Kids can bypass some age checks with a drawn-on mustache
Limits of Age-Verification Tech & Kids’ Workarounds
- Many argue that simple age checks are obviously bypassable; kids already use fake mustaches, VPNs, and even movie stills or fictional characters as “ID.”
- Historical comparisons (e.g., old games like Leisure Suit Larry) show that “age gates” were trivial to brute-force or bypass decades ago.
- Several note kids’ creativity, free time, and motivation make them strong adversaries; some recount hacking parental controls or reverse‑engineering games as children.
Parent vs. Technology Responsibility
- One camp says we should stop trying to solve this with complex tech and instead hold parents responsible for what their kids access.
- Others respond that many parents work long hours, can’t constantly supervise, and need usable tools, not blame.
- There’s disagreement over whether most kids are actually motivated to bypass restrictions or if that’s a tech‑forum bubble view.
Privacy, Surveillance, and Digital ID Concerns
- Widespread fear that failed age‑checks will be used to justify mandatory digital ID, facial recognition, and device- or network-level identity linking.
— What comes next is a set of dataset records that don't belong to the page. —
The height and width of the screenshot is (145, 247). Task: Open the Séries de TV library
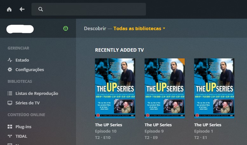(28, 103)
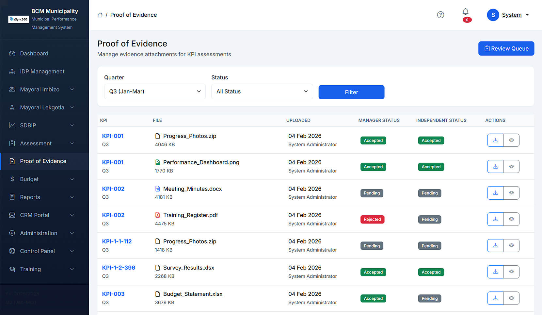The width and height of the screenshot is (542, 315).
Task: Open IDP Management in sidebar
Action: coord(42,72)
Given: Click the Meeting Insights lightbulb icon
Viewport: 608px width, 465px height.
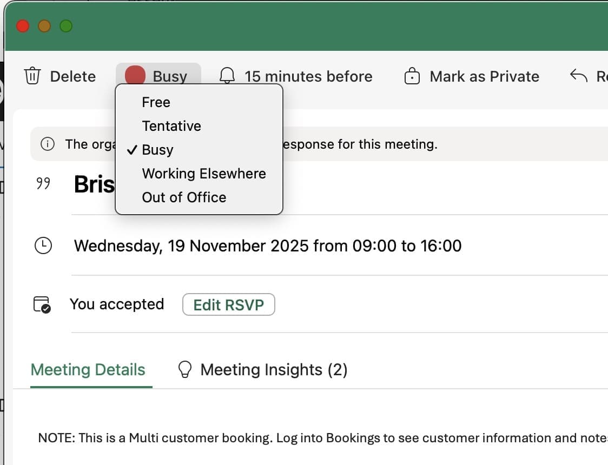Looking at the screenshot, I should tap(185, 370).
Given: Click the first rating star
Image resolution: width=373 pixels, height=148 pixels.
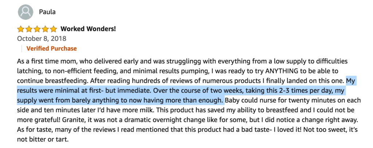Looking at the screenshot, I should [21, 29].
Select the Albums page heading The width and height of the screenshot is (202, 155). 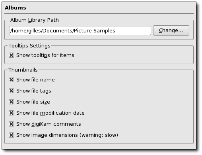pyautogui.click(x=16, y=8)
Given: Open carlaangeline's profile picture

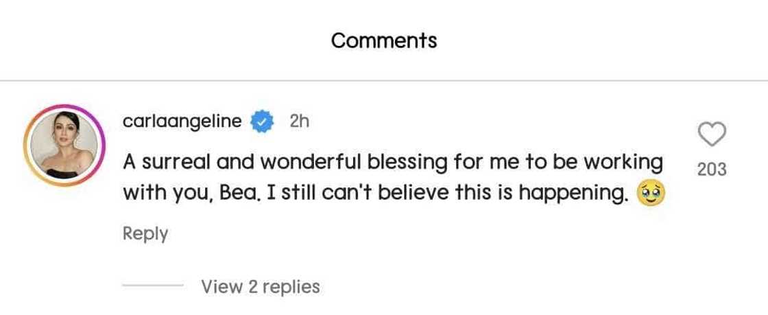Looking at the screenshot, I should [x=64, y=145].
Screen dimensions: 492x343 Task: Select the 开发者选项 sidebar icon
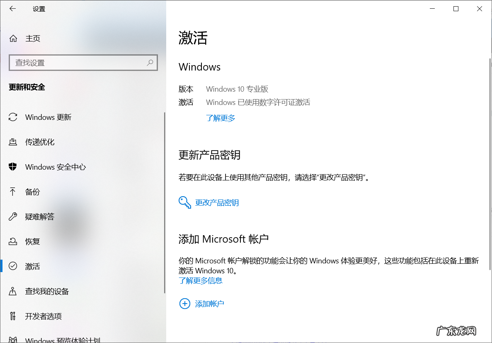12,316
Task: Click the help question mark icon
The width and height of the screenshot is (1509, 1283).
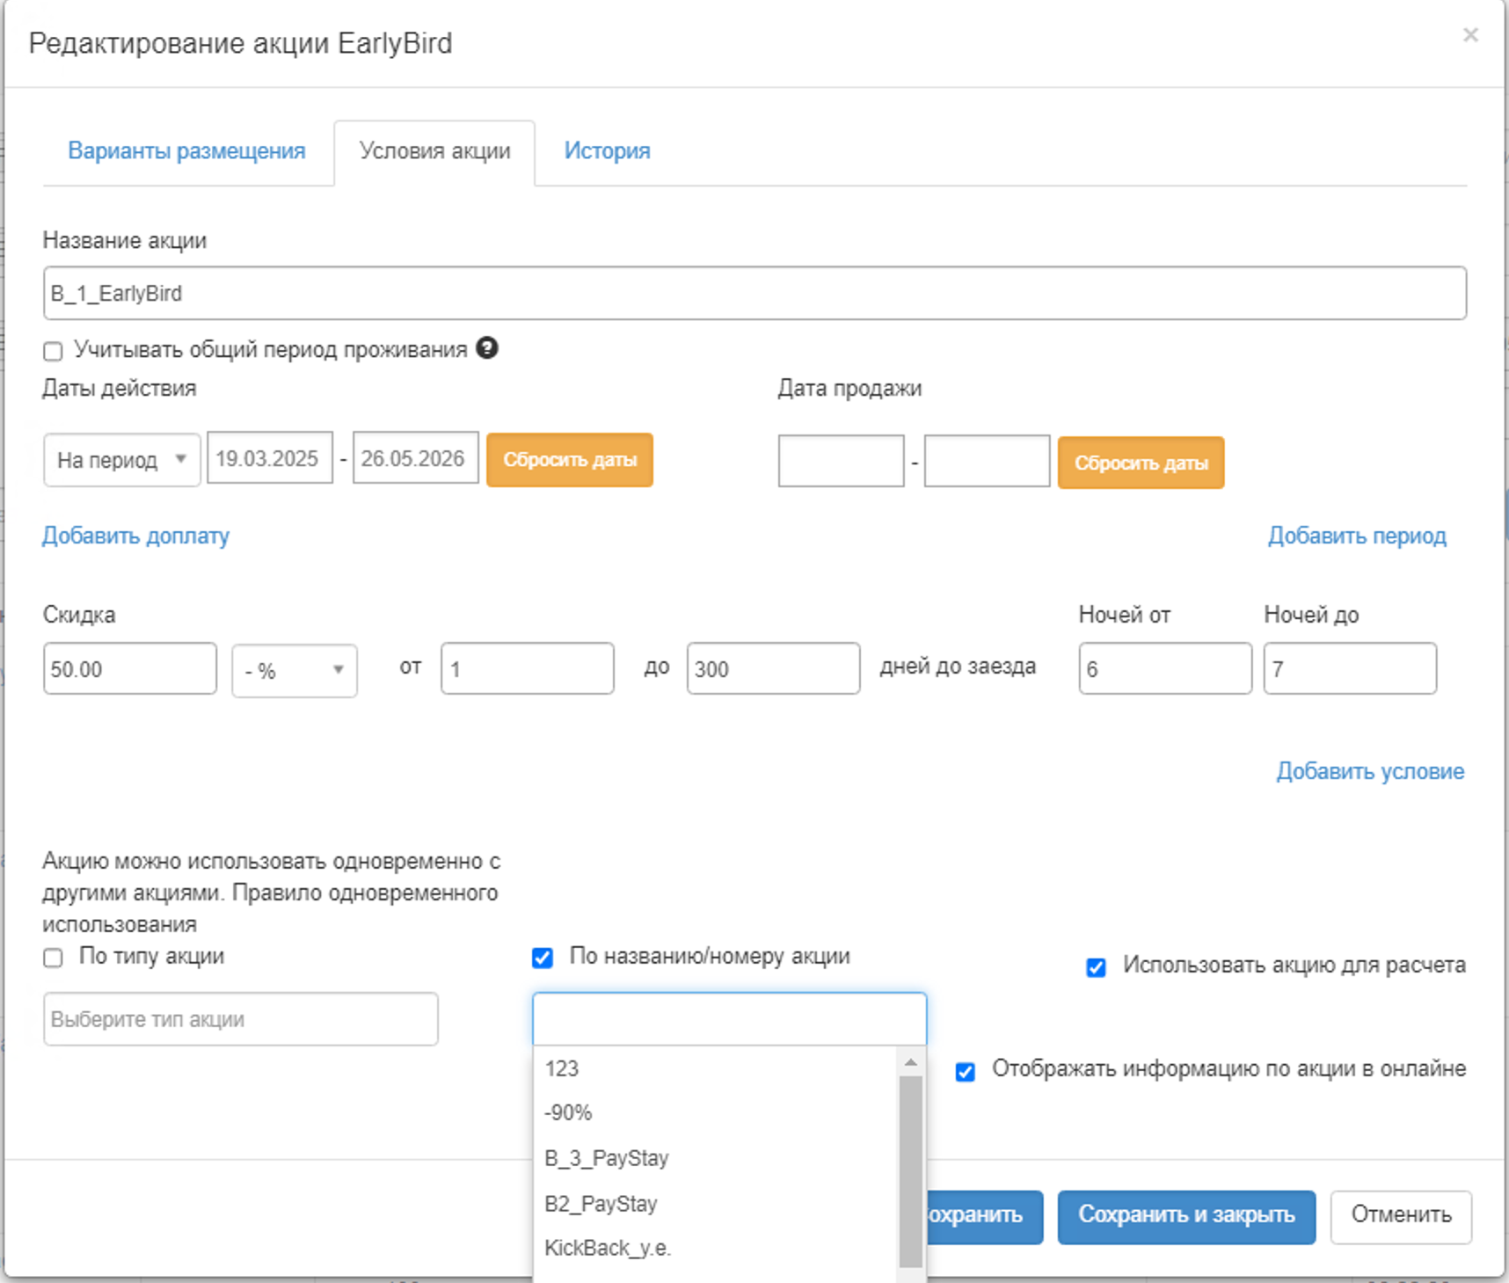Action: coord(487,348)
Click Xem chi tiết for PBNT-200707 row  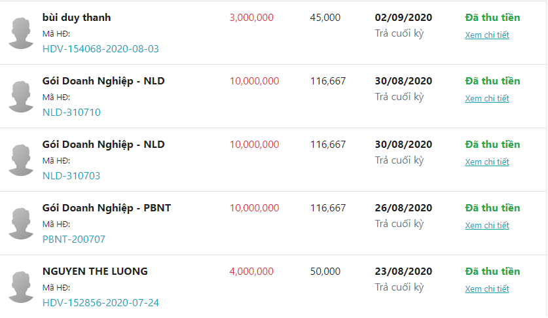pos(487,225)
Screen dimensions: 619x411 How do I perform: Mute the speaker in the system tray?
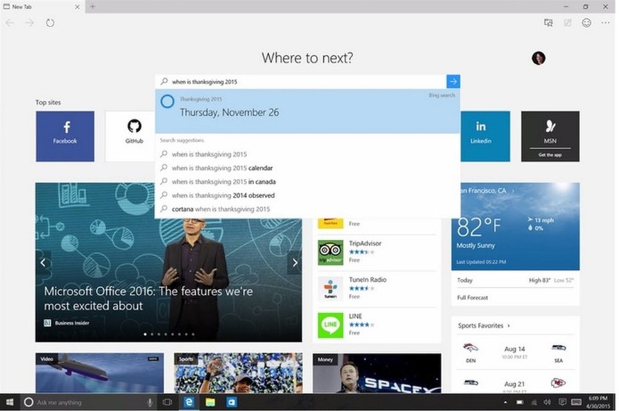tap(547, 402)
- Some see “protect the children” as a pretext for eroding anonymity, expanding surveillance, and enabling political repression.
- Proposals like scraping online selfies to build face databases are criticized as illegal (e.g., under GDPR), inaccurate, and deeply dystopian.
Debate Over “Good” Age Verification
- A few argue age verification is inevitable and should be implemented as a privacy-preserving public service (e.g., government-issued, cryptographically signed age tokens).
- Critics counter that no truly anonymous, non-abusable system has been demonstrated; token sharing and identity leakage remain issues.
- Device-based age flags or OS-level parental controls are mentioned as lower-friction alternatives, but seen as partial and easily forgotten.
Social and Policy Tradeoffs
- Some liken this to past moral panics (drugs, video games, drink-driving), warning of ever-escalating, ineffective prohibition.
- Others emphasize that unrestricted access to harmful content is a real problem, but argue education, better parenting support, and banning manipulative algorithms for everyone would be more effective than universal ID checks.